Tags: Movies & TV, Nuclear Weapons, Physics, Radioactivity
This weekend, we were working on our regular post for Wednesday about radioactivity and how we measure it, because we’re trying to make sense, in small ways, of the nuclear accident currently unfolding in Japan. Suddenly, we remembered that, on March 28, 1979, a valve stuck at Three Mile Island. At that time, we were teenagers not yet very aware of the world’s dangers. This was before the twenty-hour news cycle (which would feel its birth pangs later that year with the Iran hostage crisis), when we spent afternoons listening to the Bee Gees, Rod Stewart, and The Knack.

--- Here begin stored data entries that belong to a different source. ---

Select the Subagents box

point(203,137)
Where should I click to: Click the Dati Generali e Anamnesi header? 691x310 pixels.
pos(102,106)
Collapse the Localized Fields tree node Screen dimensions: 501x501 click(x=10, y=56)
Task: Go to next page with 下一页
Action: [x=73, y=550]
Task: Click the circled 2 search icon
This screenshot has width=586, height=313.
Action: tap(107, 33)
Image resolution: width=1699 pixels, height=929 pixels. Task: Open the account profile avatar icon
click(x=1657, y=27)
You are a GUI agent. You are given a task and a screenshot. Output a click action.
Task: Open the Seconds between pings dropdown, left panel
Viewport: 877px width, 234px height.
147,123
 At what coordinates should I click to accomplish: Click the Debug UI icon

The accident at Three Mile Island began with a minor problem in a secondary system, but the chain of events continued, as they so often do. A relief valve stuck open in the primary system, and some coolant from the nuclear reactor escaped. That wasn’t good, but it’s what happened next that really accelerated the problem. An engineer in the control room misunderstood what one of the indicators was telling him. An indicator light showed that electric power was not operating the valve, but they interpreted that to mean the valve was closed, not requiring power. If the valve was closed, the coolant level had risen, so they released some steam, further lowering the coolant level. The core was being exposed.

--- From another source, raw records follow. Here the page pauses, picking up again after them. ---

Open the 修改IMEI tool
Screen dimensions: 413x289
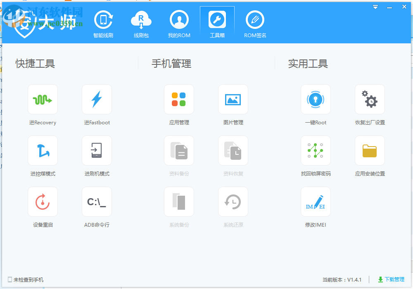coord(316,201)
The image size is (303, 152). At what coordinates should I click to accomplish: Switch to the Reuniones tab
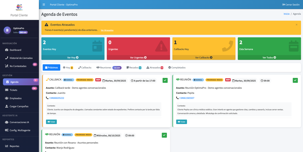105,68
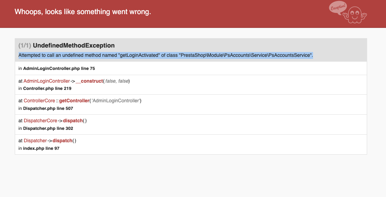The image size is (386, 197).
Task: Click the red AdminLoginController class name
Action: 46,81
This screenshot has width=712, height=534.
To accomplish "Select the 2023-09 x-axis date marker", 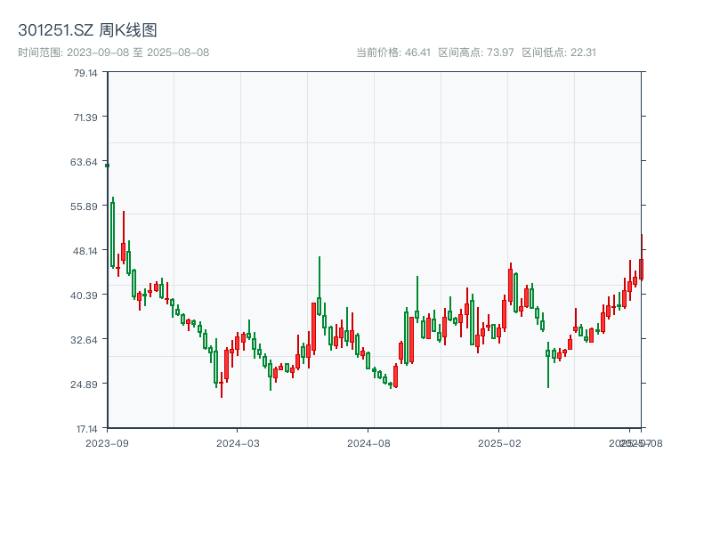I will click(107, 442).
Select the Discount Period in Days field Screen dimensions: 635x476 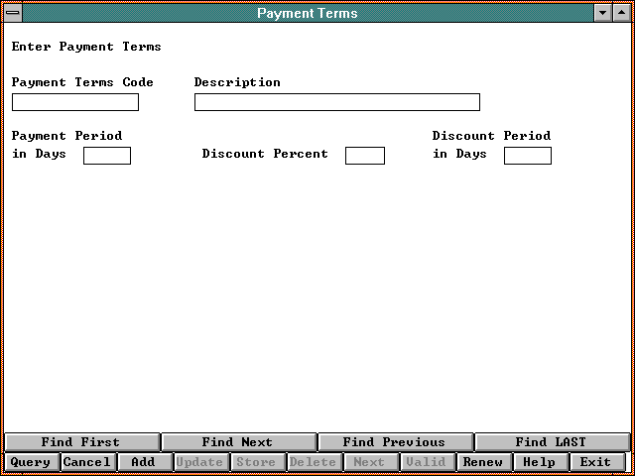527,155
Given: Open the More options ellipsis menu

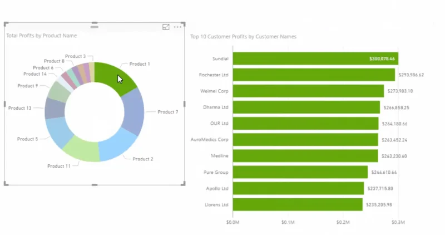Looking at the screenshot, I should click(177, 27).

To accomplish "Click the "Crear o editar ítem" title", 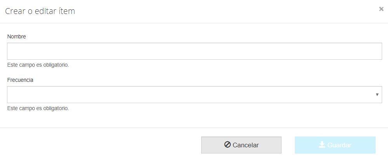I will point(40,11).
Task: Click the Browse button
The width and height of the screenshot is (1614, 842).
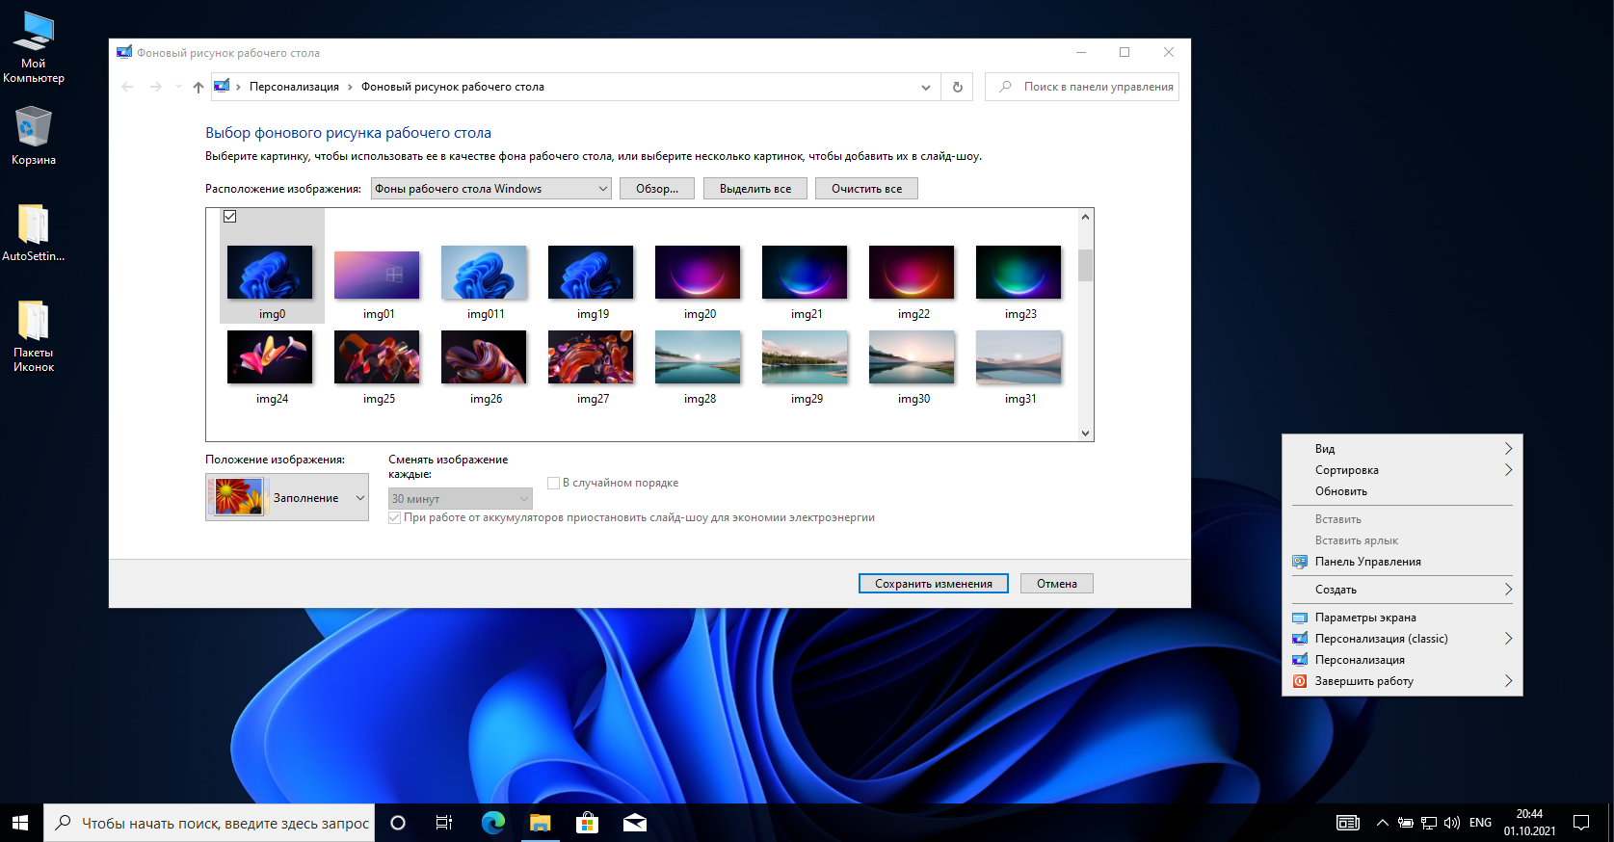Action: click(x=657, y=189)
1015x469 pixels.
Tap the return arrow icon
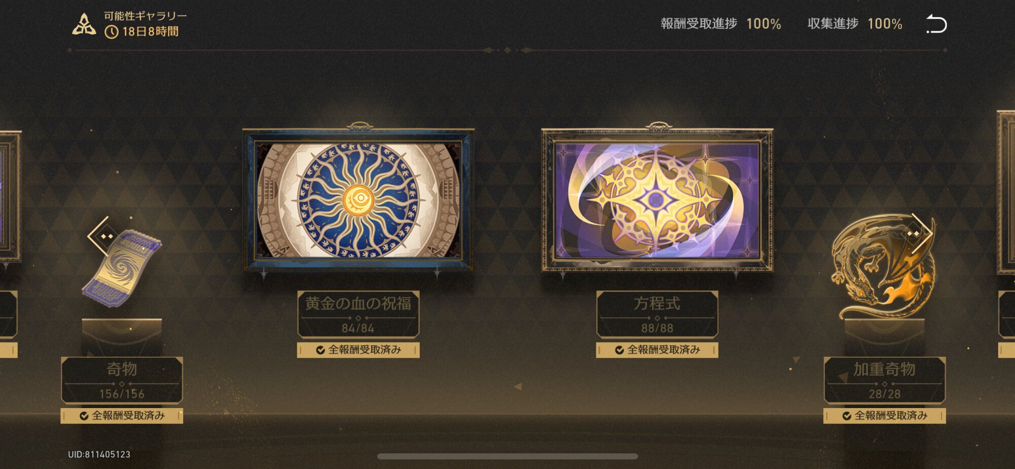[x=936, y=24]
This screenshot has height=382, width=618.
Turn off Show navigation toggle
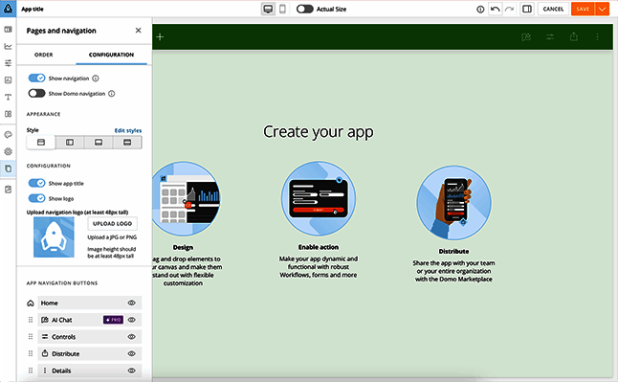coord(36,79)
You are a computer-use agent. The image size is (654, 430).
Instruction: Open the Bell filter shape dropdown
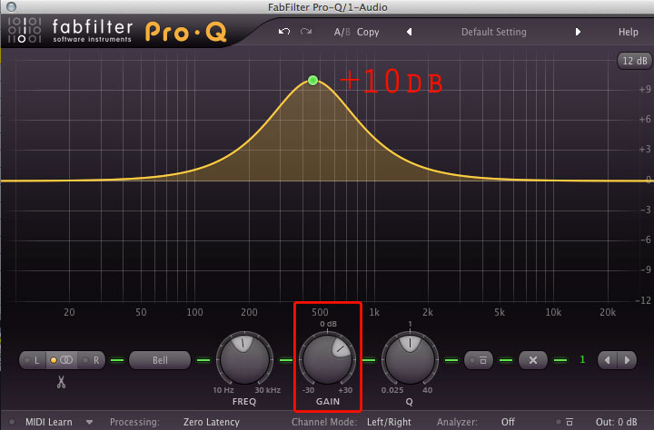[x=160, y=360]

Years later, in 1985, a television camera finally physically accessed the core (read more at National Museum of American History), and we understood that it had partially melted down. The cladding (the first level of uranium containment) on most of the fuel rods had failed, allowing the products that result from fission in the core to be released into the cooling water surrounding the rods. Tons of melted uranium flowed to the bottom of the reactor vessel (the second layer of containment).

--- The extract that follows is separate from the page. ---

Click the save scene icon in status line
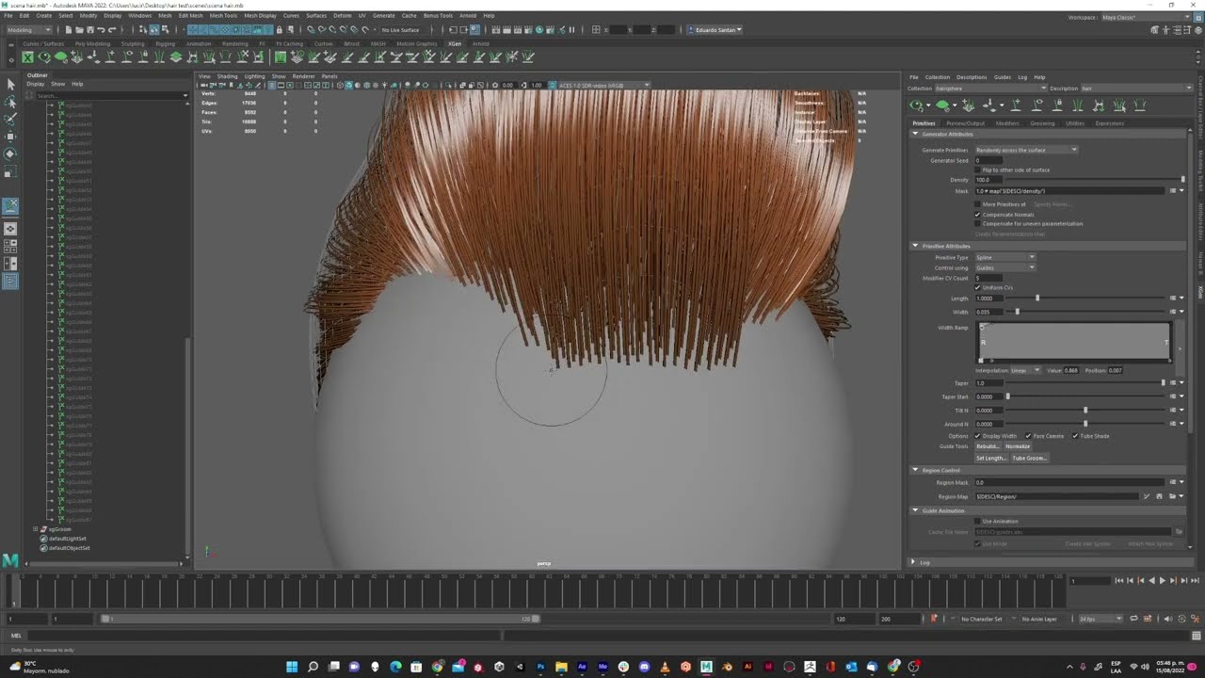This screenshot has height=678, width=1205. [x=90, y=30]
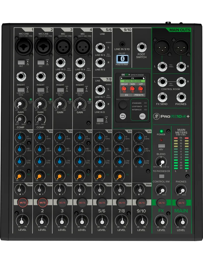Screen dimensions: 203x263
Task: Hit the round REC button
Action: pos(142,116)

Less than two weeks before Three Mile Island, The China Syndrome hit the theaters. Anna, already a fan of Michael Douglas from The Streets of San Francisco, became an even bigger fan of Jack Lemmon, who played Jack Godell, the shift supervisor at the fictional nuclear power plant. During what seems to be a relatively routine SCRAM, or shutdown, Godell discovers that a gauge has given the operators the wrong information. He taps the indicator with his pen, and it unsticks. They thought the water level in the reactor core was too high and released some, but the gauge was wrong and the release has left the water level too low. When the water level cooling the fuel rods gets too low, the rods can overheat. Moviegoers understood the Three Mile Island scenario because The China Syndrome had shown us something similar.
During the incident in the film, Godell feels an unusual vibration that tells him something bigger than a stuck indicator is amiss, and it turns out to be falsified x-rays of pipe welds. When he examines one of the suspicious water pumps himself, he discovers radioactive material has leaked. We won’t spoil the rest of the story, but suffice it to say that the power company wants to hush things up.
In the Three Mile Island accident, radioactive coolant escaped to an auxiliary building, outside the official containment area. And radioactive steam was vented directly into the atmosphere. Still, several studies found no contamination in the area’s water and soil and determined that the releases didn’t raise radioactivity levels enough outside the containment area to cause any additional cancer deaths. The nuclear accident at Three Mile Island remains the worst in United States history, and the cleanup didn’t officially end until 1993.
The nuclear accident at Fukushima Daiichi in Japan seems worse than Three Mile Island, though each of the three damaged reactors (of six reactors at the plant) have been individually rated, like Three Mile Island’s single reactor accident, as a 5 on the International Nuclear Events Scale. Preventing explosions (and the widespread dispersal of radioactive contaminants) and preventing acute radiation sickness (and the near-term deaths that result) are crucial in limiting the severity of the accident.
In Japan, the fission products have contaminated water that is now in some of the plant’s basements and tunnels. Contaminated water has made its way the short distance from the nuclear plant’s buildings to the sea. Traces of radioactive iodine and cesium have been noted in tap water and vegetables even farther away. As we prepare to post this piece, the news reports that trace amounts of plutonium—the most toxic substance that might be released in a nuclear accident—have been found outside the nuclear plant itself. While some plutonium might be left from weapons testing in years gone by, at least two of the samples are believed to be from the one nuclear reactor at the plant that uses both plutonium and uranium as fuel.
On Wednesday, we’ll pick up this conversation again, as we’d planned, with a discussion of how we measure and talk about radiation.